If you've installed many extensions and apps, it's likely that the Extensions folder from your Chrome profile uses many hundreds of megabytes. Some apps are pretty big now: for example, the latest version of Polycraft uses 76.6 MB. It's obvious that a single application could use 1 GB after a few updates.

Here's another example: the LastPass extensions. I've checked my profile folder and Chrome keeps 11 versions of this extension since October 2013. Total disk usage: 107 MB, instead of 9.6 MB for the latest version.


Obviously, the old versions are useless and this is a bug. There's a bug report from a Google employee here and it mentions that "the Google+ Photos app is a fairly large app (56MB) which updates frequently (weekly?). It does not appear that older versions get deleted. For the G+ photos app which takes 56MB, I had over 700MB of old versions on my drive."
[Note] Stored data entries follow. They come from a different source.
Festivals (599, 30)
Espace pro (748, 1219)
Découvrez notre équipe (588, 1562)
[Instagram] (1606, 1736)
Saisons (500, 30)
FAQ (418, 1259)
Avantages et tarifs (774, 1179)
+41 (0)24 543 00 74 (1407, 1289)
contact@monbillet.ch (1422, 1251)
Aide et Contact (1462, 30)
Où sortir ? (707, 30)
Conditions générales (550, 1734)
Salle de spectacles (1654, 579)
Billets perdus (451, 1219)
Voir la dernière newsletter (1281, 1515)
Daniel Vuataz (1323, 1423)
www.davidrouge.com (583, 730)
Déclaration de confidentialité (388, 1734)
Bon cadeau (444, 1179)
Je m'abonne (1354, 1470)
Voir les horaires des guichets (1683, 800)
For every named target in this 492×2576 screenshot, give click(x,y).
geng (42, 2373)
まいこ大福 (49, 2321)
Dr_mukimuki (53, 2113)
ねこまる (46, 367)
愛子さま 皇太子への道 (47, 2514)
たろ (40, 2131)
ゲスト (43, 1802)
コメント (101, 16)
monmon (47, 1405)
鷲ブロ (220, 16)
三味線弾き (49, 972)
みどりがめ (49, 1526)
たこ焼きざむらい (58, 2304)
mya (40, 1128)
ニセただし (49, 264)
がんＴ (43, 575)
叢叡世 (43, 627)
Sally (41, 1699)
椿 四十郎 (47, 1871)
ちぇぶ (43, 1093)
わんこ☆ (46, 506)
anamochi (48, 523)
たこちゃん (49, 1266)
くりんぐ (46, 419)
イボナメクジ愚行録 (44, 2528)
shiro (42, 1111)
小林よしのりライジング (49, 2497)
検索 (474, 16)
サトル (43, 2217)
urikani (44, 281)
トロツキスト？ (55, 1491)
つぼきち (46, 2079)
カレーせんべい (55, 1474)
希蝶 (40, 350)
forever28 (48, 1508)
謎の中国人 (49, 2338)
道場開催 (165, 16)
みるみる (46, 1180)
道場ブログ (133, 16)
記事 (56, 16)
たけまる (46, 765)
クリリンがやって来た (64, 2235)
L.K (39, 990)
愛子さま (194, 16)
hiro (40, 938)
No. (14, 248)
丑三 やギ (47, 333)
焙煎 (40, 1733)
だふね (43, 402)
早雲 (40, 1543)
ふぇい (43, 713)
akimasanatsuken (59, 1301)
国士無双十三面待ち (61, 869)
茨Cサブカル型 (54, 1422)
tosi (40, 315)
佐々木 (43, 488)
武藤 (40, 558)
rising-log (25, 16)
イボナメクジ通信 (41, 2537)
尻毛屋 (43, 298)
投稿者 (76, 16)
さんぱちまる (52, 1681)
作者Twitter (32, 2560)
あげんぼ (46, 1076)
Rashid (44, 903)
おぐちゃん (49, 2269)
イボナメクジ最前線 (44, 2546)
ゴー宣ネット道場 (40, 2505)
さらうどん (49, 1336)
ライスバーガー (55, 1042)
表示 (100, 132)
Until Google fixes this bug, you can manually delete the old versions. Go to your profile folder and open the Extensions folder. Every extension and app has its own folder with a cryptic name (the extension ID), so you can open each one and delete all the subfolders except for the most recent one. For example, LastPass's folder is named hdokiejnpimakedhajhdlcegeplioahd and it has a subfolder for each version. You can sort them by name or by date and keep the most recent version (3.0.22_0).

January 16, 2014

No More Google Notifier

Gmail Notifier and Google Notifier will no longer be available. They were two apps for Windows and Mac that displayed notifications for Gmail and Google Calendar (Mac-only) in the system tray, while also allowing you to set Gmail as the default mail client for your computer.

From the description of the Windows app (last updated in 2006): "The Gmail Notifier is an application that alerts you when you have new Gmail messages. It displays an icon in your system tray to let you know if you have unread Gmail messages, and shows you their subjects, senders and snippets, all without your having to open a web browser."

From the description of the Mac app (last updated in 2010): "The Google Notifier is an application that shows you alerts in your menu bar, so you can see when you have new Gmail messages or upcoming Google Calendar events without having to open a web browser."


Google sent this message, which suggests some alternatives:

We're writing to let you know about an important change to Google Notifier Beta. Starting on 31 January, Google Notifier Beta will no longer be supported, meaning that the app will no longer show recent emails and calendar events.

Since Google Notifier Beta was launched in 2005, a lot has changed. Smartphones can now notify us of new messages wherever we are, and improvements to web technology enable similar features to be built right into the browser.

If you want to continue to receive notifications, you can use any of the following alternatives to Google Notifier Beta, using the Chrome browser. To see the number of unread messages in your inbox at a glance, install the Gmail Checker Chrome app. To preview new messages on your desktop, go to Gmail's settings and enable Desktop Notifications. You can uninstall Google Notifier Beta by following these instructions.

It's funny to see that the apps were still in beta.

{ Thanks, Koen. }

Google Music Timeline

Google found a great way to use the data from the people who uploaded songs to Google Play Music. Google Music Timeline "shows genres of music waxing and waning, based on how many Google Play Music users have an artist or album in their music library, and other data (such as album release dates). Each stripe on the graph represents a genre; the thickness of the stripe tells you roughly the popularity of music released in a given year in that genre."



The timeline starts in 1950, data is is normalized by the total number of albums from a certain year and there's no classical music.

Mouse over a genre to find popular albums, search for an album or artist.